Port Truck Battle Drives Off Costco

0
Port Truck Battle Drives Off Costco
LaBar

A labor dispute over the classification of truck drivers who shuttle goods to and from the ports of Los Angeles and Long Beach has caused at least one local company to lose a Fortune 500 client.

Carson-based Pacific 9 Transportation Inc. no longer counts Costco Wholesale Corp. as a customer as of late August. Alan Ta, chief operating officer of Pacific 9, declined to give specifics but confirmed that Costco is no longer a client.

Costco declined to comment.

The retail giant is the first known to have taken action after a push in early August by four Democratic U.S. senators, including Dianne Feinstein and Kamala Harris of California, who wrote a letter questioning Costco and 15 other retailers about “mistreatment of workers” in their supply chains.

“Port trucking companies’ brazen disregard for federal transportation safety standards and workers’ safety and rights is shameful,” the senators wrote.

They called on the retailers – a roster that also includes Wal-Mart Stores Inc., Target Corp. and Amazon.com Inc. – to take a more active role in ensuring that they weren’t complicit in what the legislators characterized as poor treatment of port truckers.

The heart of the issue is the classification of the truck drivers as independent contractors instead of employees.

A USA Today investigation this summer reported that many port trucking companies in Southern California require independent contractors to finance their own trucks through company-sponsored lease-to-own programs.

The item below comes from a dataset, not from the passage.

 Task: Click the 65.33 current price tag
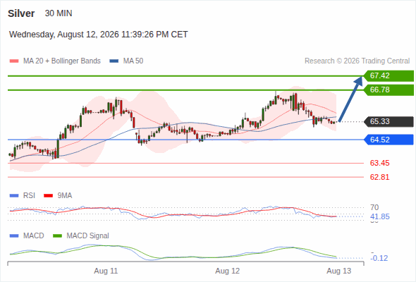coord(389,121)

The drivers have additional expenses including fuel, repairs and maintenance, that together result in money-losing operations for some. Some independent contractors are fighting for employee status, which would spare them these costs.

The labor strife and national news coverage has rattled some trucking companies, but the Costco defection hasn’t caused alarm yet for businesses.

“I haven’t heard a whole lot of fallout and I don’t know the exact circumstance of why Costco decided to stop doing business with Pac 9,” said Weston LaBar, executive director of the Harbor Trucking Association in Long Beach, a coalition of West Coast companies. “The independent contract driver model isn’t new; it’s been occurring for decades. What was new in that USA Today article was the very public call out of customers who contracted with trucking companies to move their goods.”

Ripple effect

The L.A. and Long Beach ports have some 12,000 truck drivers, 10,000 of whom are estimated to be independent operators, according to research by David Bensman, a professor at the School of Management and Labor Relations at Rutgers University in New Brunswick, N.J. The drivers are integral to the local port supply chain, which handles $450 billion in cargo shuttled to and from both the sister facilities annually.

Independent contractors have waged 15 strikes in the last four years over employee status and rights. One of the companies that faces mounting labor cases is Pacific 9, which has been sued by 38 independent drivers who worked for the company.

Pacific 9 filed for bankruptcy protection shortly after a December 2015 court ruling awarded workers $7 million in back pay and penalties. The company remains in bankruptcy and it’s unclear how the loss of the Costco contract will impact efforts to emerge from insolvency.

Separate from the bankruptcy, Pacific 9 said it is attempting to change its labor practices. Since the spring of last year, the company has reclassified some of the drivers as employees.

“Pacific 9 (has) made significant changes that have been underway since the spring of 2016 in its transition to an employee-driver model,” Pacific 9’s Ta said via email. “Additionally, drivers who have filed claims against Pacific 9 in the past have now become our strongest advocates for this change.”

Julie Gutman Dickinson, an attorney with Glendale law firm Bush Gottlieb who represents Teamsters Union Local 848, which organizes the drivers, said that it is unfortunate Pacific 9 lost a major customer since it is one of the few trucking companies that hired drivers as employees.

“Over the past six months or so, Pacific 9 had started to properly classify the truck drivers as employees,” she said.

Pacific 9 declined to comment on how many employees it had and if it still uses independent contractor model.

“What’s essential here is that freight owners like Costco need to be more accountable in the movement of their goods and actively enforce a code of conduct throughout its supply chain,” Dickinson said.

But Rutger’s Bensman said there is a larger problem at hand: The prices retailers set has rippling effects in its supply chain.

“Retailers who dominate freight movement … force the trucking companies to set rates so low that they can only be profitable for the trucking companies if they impose low wages and terrible working conditions on the drivers,” he said in an email. “There can be no resolution to the labor problems at the ports until the large retailers are forced to pay a rate that allows the companies to act as lawful employers.”